PAGE EXCERPT:

Constantly under the impression that I’m six months behind on lab work, I am capital Q - Queen - of bad data practices. My computer is a graveyard of poorly labeled .csv files, featuring illustrative headers such as “redo,” “negative pressure why?” and “weird - see notes.” I was vaguely aware of the existence of data packages, but like learning Italian or traveling more, implementing them in my workflow got slotted in the category of “would be nice if I had the time.” That clemency, however, was not extended to my research lifeblood - molecular spectroscopy databases, you disorganised beauties you - nor to collaborators who often invoked the following feeling:

xkcd comic

Particularly in fields where measurables aren’t tangible macro concepts (see: population) but abstract and insular conventions with many varied representations, clear descriptors of multivariate data are a must in order for that data to be easily used and reproduced. This is where data packages come in; they bundle up your data with a human and machine readable file containing, at minimum, standardised information regarding structure and contents. In this lil’ post here, we’re going to walk through this process together by packaging data together with its metadata, and then validating the data using Frictionless tools.

Get that data!

I’ve recently gotten involved with a project monitoring agricultural regeneration through remote sensing. One important soil health parameter is soil moisture, relevant on its own, but additionally in how it ties into drought prediction and food security monitoring. The data is measured by SMAP, a passive microwave orbiting observatory from the acronym loving institute, NASA. As a government agency, NASA doesn’t license the use of NASA materials or sign licensing agreements, but instead asks kindly not to use their data for weird merchandising stuff; the SMAP data products are therefore openly available from the National Snow and Ice Data Center. You can select a relevant region and time series and bulk download the data via HTTPS. For our team, the data then undergoes external preprocessing and a downconversion process, via external partners, before coming to us, looking like:

data file

Not bad so far! At an initial glance, we can see that the date column is in a reasonable format, there is a header containing units, and it doesn’t seem like there are missing values. Let’s put it through the data packaging process and see what happens.

Pack it up!

PROBLEMS TO SOLVE:
1) From the post on data packages, write out everything from "Particularly in fields" down to "Get that data!".
2) Answer these questions using the post on data packages:
(a) What observatory measures the soil moisture data?
(b) From which organization are the SMAP data products openly available?
(c) What tools are used to validate the data?
3) Carry on the post on data packages and soil moisture data from its final heading.

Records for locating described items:
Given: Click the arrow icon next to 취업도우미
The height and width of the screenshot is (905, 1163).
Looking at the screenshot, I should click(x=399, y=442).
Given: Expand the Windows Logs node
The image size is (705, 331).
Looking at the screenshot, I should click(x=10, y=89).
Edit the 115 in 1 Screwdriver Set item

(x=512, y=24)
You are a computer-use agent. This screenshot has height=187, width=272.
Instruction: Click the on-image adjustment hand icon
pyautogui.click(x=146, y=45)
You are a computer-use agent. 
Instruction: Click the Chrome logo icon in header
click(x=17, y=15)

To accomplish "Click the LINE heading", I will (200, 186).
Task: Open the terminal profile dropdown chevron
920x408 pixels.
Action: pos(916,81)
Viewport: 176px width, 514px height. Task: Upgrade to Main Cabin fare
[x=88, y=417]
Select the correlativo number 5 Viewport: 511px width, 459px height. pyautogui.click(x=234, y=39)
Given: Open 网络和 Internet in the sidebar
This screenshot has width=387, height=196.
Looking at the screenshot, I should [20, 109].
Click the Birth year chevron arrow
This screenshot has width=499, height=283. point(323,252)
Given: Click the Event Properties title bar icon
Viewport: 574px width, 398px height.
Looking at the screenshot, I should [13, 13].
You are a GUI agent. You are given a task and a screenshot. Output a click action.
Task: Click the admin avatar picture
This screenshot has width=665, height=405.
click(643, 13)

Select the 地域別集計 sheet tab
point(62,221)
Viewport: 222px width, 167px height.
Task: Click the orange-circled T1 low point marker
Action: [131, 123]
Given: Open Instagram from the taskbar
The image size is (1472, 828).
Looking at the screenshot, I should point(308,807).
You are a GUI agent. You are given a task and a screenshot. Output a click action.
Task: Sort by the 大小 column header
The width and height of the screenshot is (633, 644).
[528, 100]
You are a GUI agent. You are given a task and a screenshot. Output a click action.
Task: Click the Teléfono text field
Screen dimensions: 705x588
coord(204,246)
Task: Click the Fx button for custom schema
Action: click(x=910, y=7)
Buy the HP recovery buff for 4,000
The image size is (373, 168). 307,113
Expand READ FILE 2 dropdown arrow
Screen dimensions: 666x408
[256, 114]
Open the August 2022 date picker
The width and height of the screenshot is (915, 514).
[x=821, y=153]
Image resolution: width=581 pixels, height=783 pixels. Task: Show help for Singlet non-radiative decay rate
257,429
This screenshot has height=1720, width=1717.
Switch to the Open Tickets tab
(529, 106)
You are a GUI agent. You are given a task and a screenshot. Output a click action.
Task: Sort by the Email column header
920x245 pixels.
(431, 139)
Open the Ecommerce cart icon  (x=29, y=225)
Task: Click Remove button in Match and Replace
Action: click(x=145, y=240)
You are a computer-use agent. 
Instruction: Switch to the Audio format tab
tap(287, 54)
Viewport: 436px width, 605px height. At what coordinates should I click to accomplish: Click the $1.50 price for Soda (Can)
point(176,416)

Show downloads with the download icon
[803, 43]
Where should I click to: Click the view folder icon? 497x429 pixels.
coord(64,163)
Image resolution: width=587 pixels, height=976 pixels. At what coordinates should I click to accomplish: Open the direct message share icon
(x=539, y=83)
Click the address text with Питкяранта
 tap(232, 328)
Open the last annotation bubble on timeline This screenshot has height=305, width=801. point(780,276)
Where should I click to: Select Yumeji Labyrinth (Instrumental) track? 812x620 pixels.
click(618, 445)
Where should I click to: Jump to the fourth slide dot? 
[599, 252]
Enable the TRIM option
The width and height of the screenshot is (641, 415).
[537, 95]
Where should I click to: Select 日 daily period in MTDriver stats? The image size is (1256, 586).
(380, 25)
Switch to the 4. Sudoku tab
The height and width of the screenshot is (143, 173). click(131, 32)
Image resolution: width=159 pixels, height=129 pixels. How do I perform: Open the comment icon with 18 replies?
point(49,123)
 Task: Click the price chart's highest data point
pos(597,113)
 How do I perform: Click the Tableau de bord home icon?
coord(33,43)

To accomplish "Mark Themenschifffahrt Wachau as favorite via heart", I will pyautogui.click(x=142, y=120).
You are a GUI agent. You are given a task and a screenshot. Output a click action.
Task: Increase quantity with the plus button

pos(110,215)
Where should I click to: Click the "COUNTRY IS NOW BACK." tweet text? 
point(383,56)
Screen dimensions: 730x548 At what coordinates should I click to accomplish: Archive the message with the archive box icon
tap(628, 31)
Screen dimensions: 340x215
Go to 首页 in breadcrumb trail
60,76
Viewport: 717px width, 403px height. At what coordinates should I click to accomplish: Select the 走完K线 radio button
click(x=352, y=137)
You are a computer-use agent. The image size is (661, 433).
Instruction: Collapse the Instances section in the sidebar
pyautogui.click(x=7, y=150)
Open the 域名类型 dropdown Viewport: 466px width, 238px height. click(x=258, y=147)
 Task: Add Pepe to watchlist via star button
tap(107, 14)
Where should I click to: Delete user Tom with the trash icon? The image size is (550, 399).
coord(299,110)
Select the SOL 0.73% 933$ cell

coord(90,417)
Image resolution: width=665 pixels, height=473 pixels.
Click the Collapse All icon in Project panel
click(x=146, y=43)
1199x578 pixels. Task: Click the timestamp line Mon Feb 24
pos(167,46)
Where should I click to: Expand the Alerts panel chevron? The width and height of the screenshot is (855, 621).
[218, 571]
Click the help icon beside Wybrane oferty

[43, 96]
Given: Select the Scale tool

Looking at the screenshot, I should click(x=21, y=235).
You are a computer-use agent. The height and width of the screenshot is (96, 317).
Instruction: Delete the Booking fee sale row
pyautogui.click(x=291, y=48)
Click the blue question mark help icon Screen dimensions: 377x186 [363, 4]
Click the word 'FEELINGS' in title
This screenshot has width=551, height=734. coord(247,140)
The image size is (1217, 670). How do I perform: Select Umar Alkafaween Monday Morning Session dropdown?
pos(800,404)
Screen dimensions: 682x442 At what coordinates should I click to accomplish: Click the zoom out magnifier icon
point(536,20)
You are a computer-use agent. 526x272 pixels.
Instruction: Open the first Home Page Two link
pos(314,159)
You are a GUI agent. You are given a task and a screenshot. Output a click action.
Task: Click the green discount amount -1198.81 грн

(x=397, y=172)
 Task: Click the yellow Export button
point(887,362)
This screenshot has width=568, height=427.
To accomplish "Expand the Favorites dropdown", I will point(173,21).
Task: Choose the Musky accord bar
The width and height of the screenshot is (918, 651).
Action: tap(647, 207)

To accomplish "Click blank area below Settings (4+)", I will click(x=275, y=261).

EXPECTED OUTPUTS:
1)
Particularly in fields where measurables aren’t tangible macro concepts (see: population) but abstract and insular conventions with many varied representations, clear descriptors of multivariate data are a must in order for that data to be easily used and reproduced. This is where data packages come in; they bundle up your data with a human and machine readable file containing, at minimum, standardised information regarding structure and contents. In this lil’ post here, we’re going to walk through this process together by packaging data together with its metadata, and then validating the data using Frictionless tools.

Get that data!

2)
(a) SMAP, a passive microwave orbiting observatory from NASA.
(b) The National Snow and Ice Data Center.
(c) Frictionless tools.

3)
Frictionless has a browser tool for creating data packages but for a slightly closer look under the hood we’re going to play with the Frictionless Tools a bit. The function describe, for example, can be used to describe data and generate metadata, which contains information such as type (integer, string, etc), constrains (min, max etc.) relations, and so forth. Yes - much of this can be inferred by investigating the tabular data itself, or is included in the csv header, but having properly described data saves a lot of upfront workflow effort, and potentially many grim hours of starring at unlabelled gridded numbers. In the command line describe, spits out a YAML file where it infers several data parameters.

metadata yaml

It is, in this case, admittedly a little barebones. So I opened the file and tried and flush things out, going off suggestions given via the Frictionless Standards (Data Package | Frictionless Standards ) for data packages. It didn’t take me long to figure out that I had no idea what the column names meant. Some measures of volumetric soil moisture, given in m^3/m^3, for sure. But the full naming convention eluded me so I went on the hunt. NASA has loose bits of documentation all over like such as:

dataflow diagram

A couple things were easily inferrable; SM, for instance, was likely soil moisture, and SMAP - the name of the satellite. One hour into the worlds driest scavenger hunt, however, I had only determined L to indicate the satellite band and DESC to mean it was measured during a descending orbit. The rest was a mystery! At this point I sucked up my pride and emailed the data provider who cleared up what turned out to be internal naming conventions. AVG_b20d, for example, is the soil moisture average over a window of 20 days. This is done due to the volatility of daily observation. A meta rallying cry for metadata! I added the information into the YAML file, and made some other changes.

updated metadata file

Cool. I decided it was time to try and validate the data, to see if there were any apparent problems I wasn’t picking up visually.

data validation error

Oops! In my metadata zeal, I tried to manually change the dialect delimiter specification. Fixed it and everything looked golden.

valid data

This exercise, however got me thinking. Lots of information is still missing to properly make conclusions about soil moisture, such as a shape file or some other geographic specifier, an indicator giving the soil type, clarity on if this is a measurement of the top soil or an estimation of the root zone layer, etc. The data is in better shape now than when we started, but could still use additional specifiers to facilitate clear and reproducible analysis. At minimum, a data package contains a metadata file. Even better, metadata + the data itself. Better yet, you add a README.md file! Learn more here: https://specs.frictionlessdata.io/.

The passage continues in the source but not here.